The first years of the post-independence period have seen international partners once again reverting to predominantly humanitarian modes of operation in South Sudan. Stakeholders interviewed as part of the recent SSRF lessons learned exercise, however, identified the importance of continuing stabilisation and recovery activities, despite the current fiscal crisis and unresolved CPA issues between Sudan and South Sudan. In a context of declining global aid allocations, the trade-offs now are harder than ever. There are clear risks of backsliding on state-building and peace-building in South Sudan, and of losing the investment and progress made during the CPA period in extending state authority, promoting stability and reducing conflict. This is not the time to backtrack on peace-building and state-building efforts in South Sudan, but rather precisely the time to reassert them.
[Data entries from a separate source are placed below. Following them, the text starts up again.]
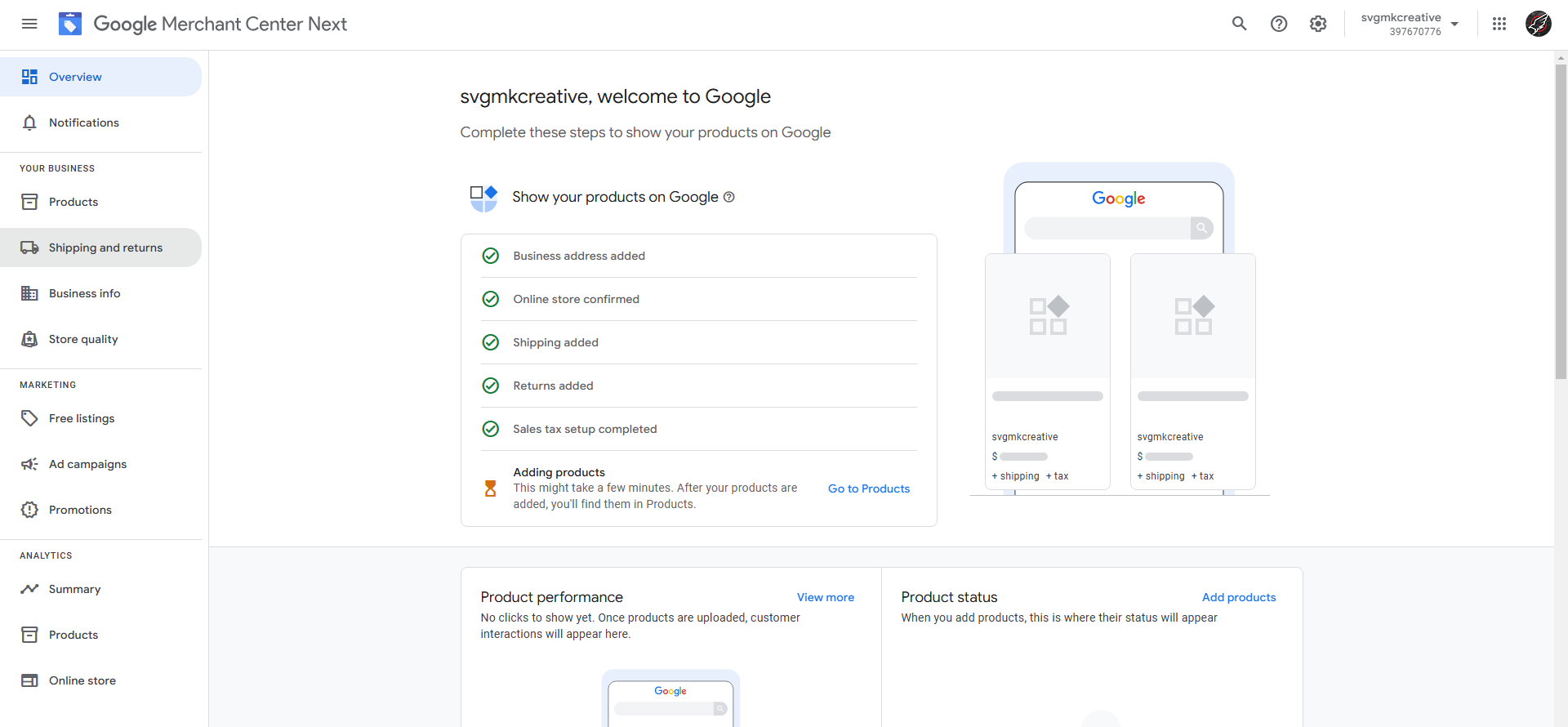Click the Business address added checkmark
Screen dimensions: 1568x727
(x=490, y=256)
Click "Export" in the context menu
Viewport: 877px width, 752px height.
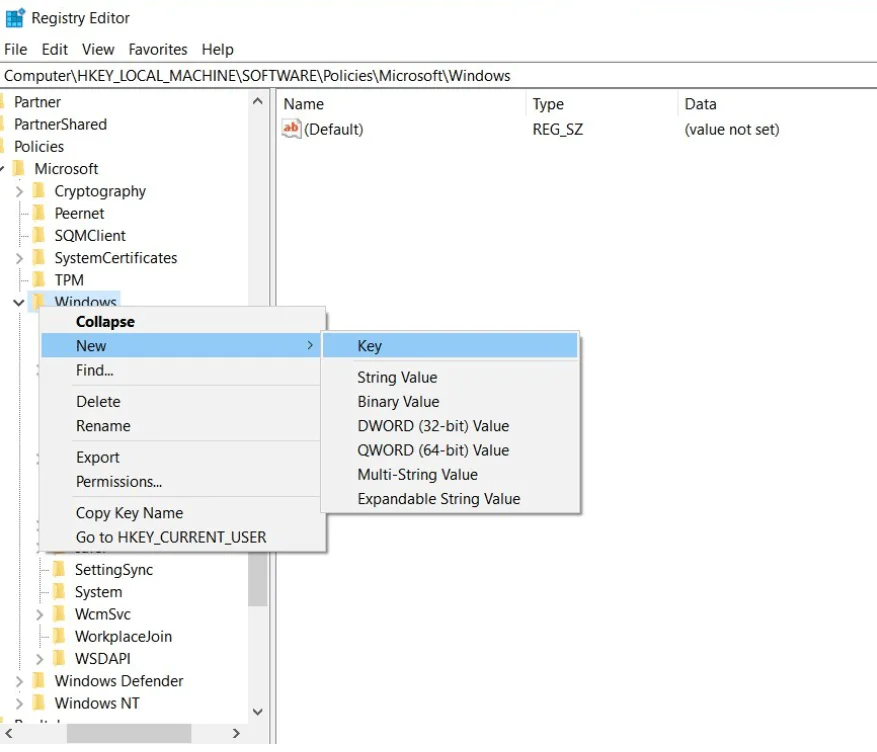click(x=97, y=457)
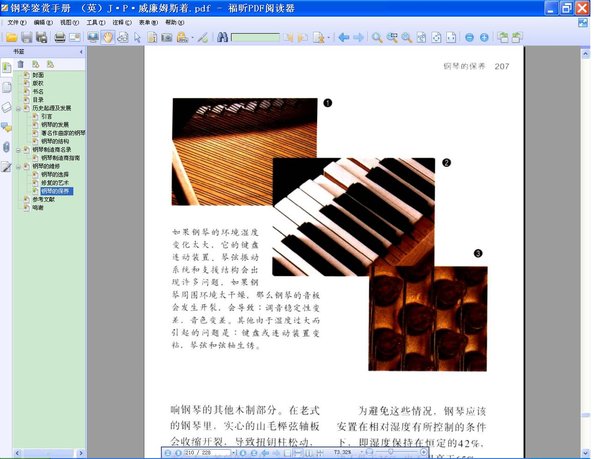Open the attachments paperclip side panel
This screenshot has width=600, height=459.
6,147
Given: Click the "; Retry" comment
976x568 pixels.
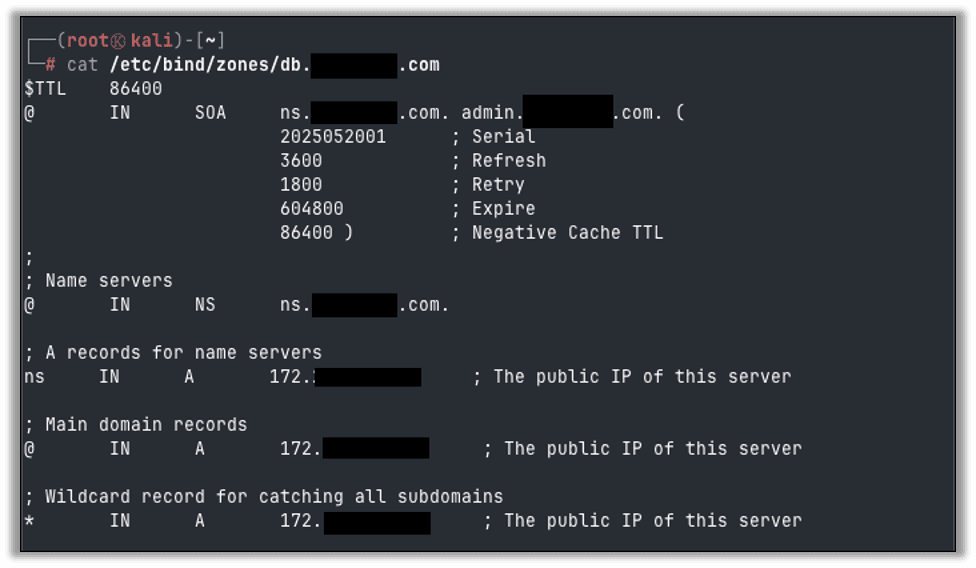Looking at the screenshot, I should (488, 185).
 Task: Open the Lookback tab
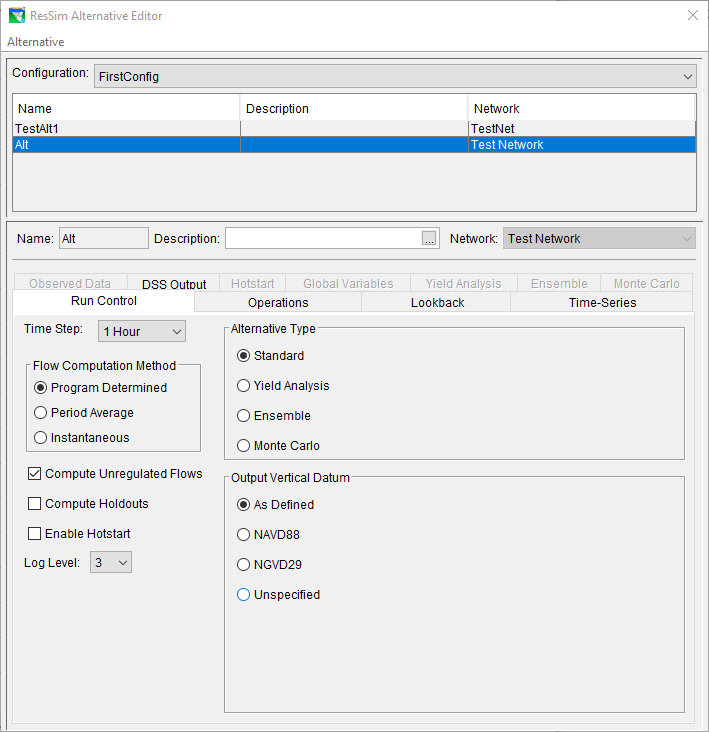[437, 302]
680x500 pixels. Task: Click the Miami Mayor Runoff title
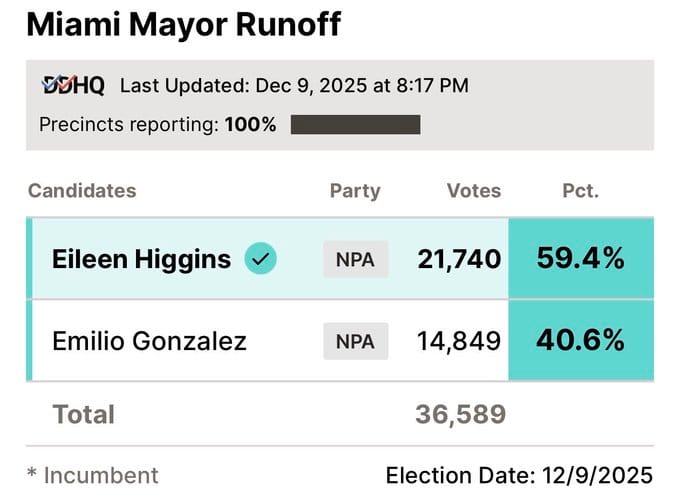(x=183, y=25)
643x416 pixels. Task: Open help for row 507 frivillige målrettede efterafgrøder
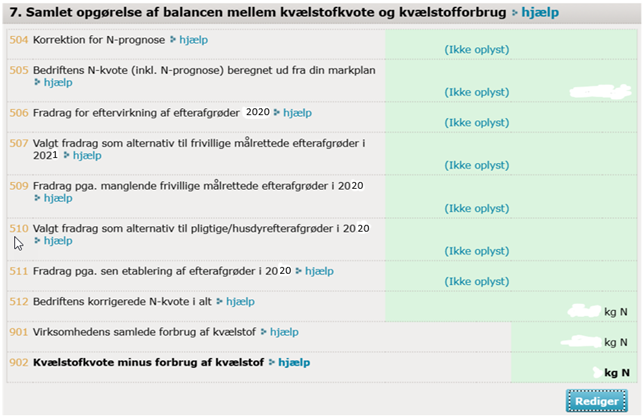(86, 156)
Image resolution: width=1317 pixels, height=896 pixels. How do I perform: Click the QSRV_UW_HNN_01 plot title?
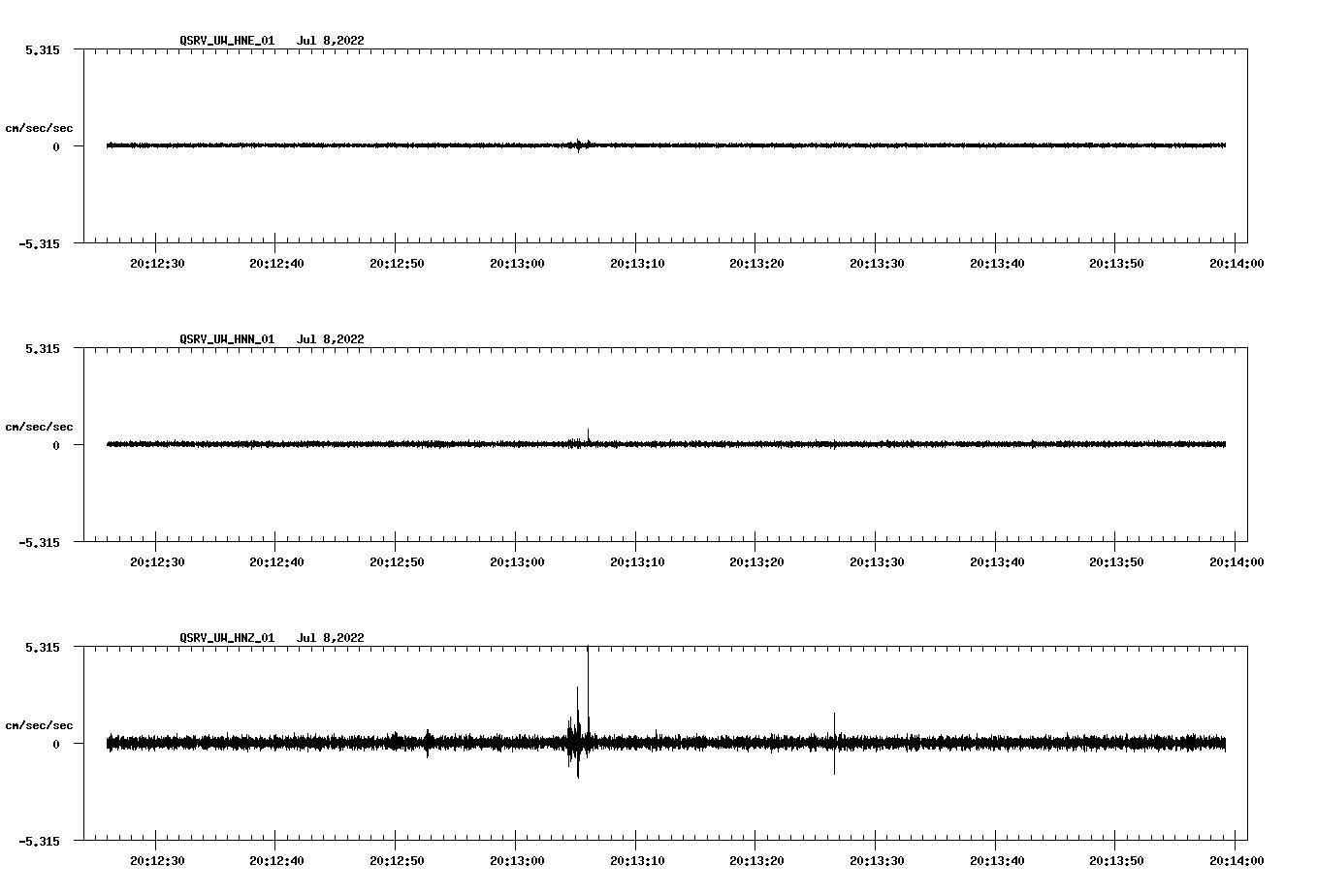[227, 339]
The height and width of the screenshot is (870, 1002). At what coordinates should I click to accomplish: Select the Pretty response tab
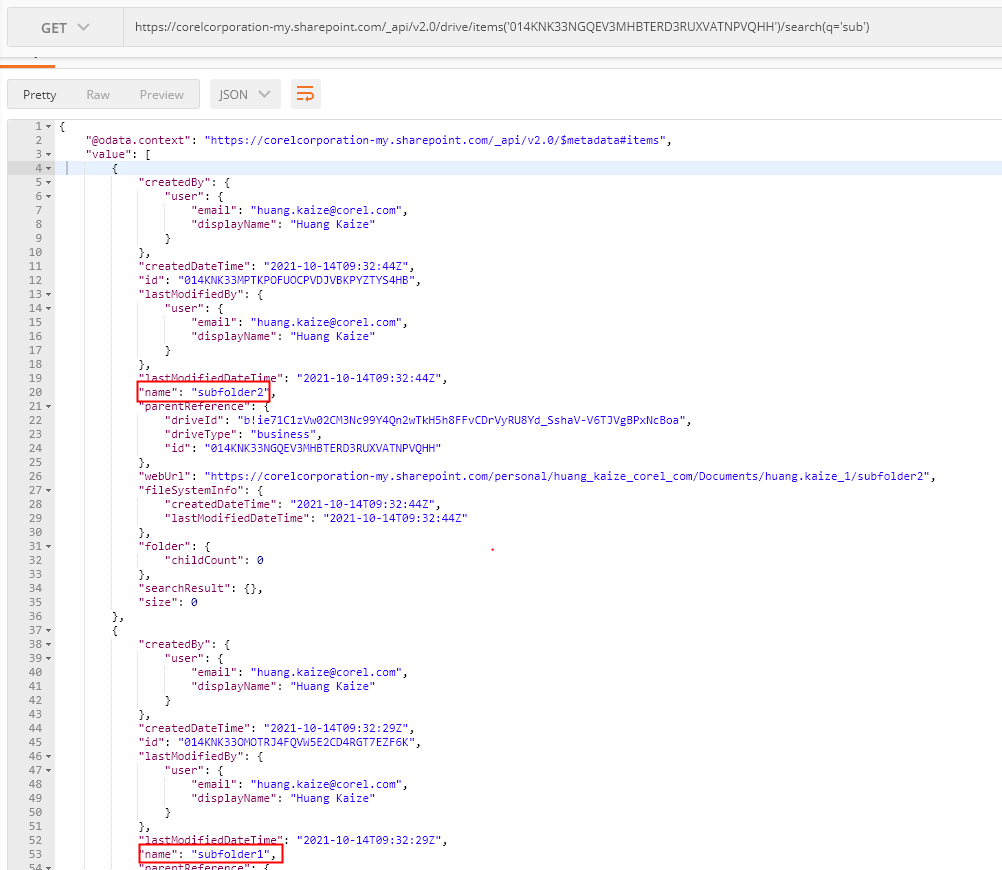tap(39, 93)
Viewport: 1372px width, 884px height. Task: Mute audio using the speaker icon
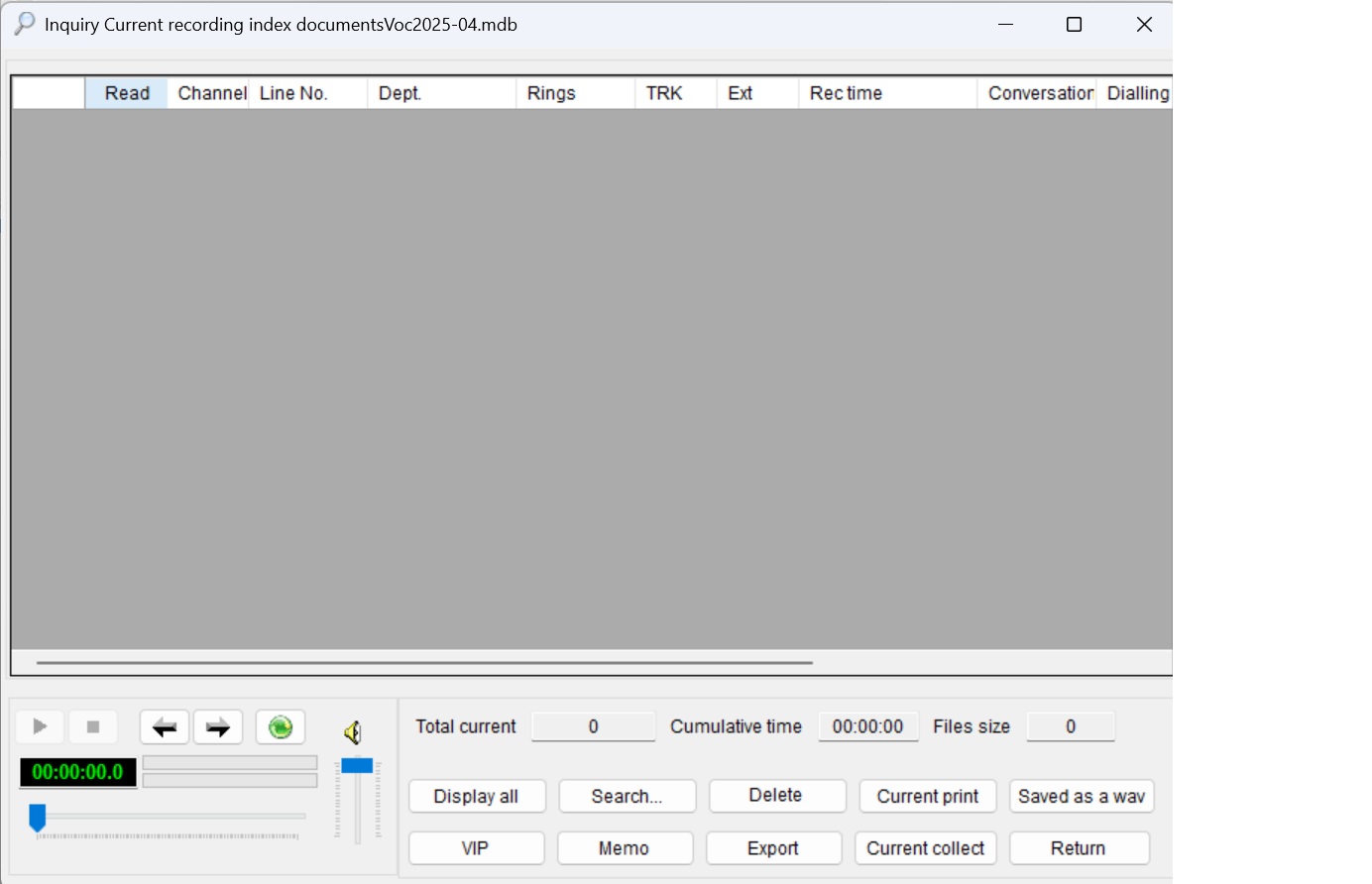tap(354, 731)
Despite some positive results of programmes such as CSAC and the SSRF Round 3, the broader peace-building and state-building context in South Sudan remains deeply problematic. Worrying trends have been reported since independence in the conduct of the security forces, protection of human rights and corruption. The extension of state authority must be accompanied by clear measures to ensure state accountability, responsiveness and inclusivity, areas that have received less donor attention in South Sudan, and where there have been fewer positive results. If the political commitment to reverse these trends does not materialise, the prospects for the transition in South Sudan are troubling indeed.

George Conway is Strategic Advisor with the UN Development Programme (UNDP)’s Regional Bureau for Africa. He served as UNDP’s Head of Programmes in Southern Sudan from 2007 to 2011, and as UNDP’s Country Director for the first year following South Sudan’s independence.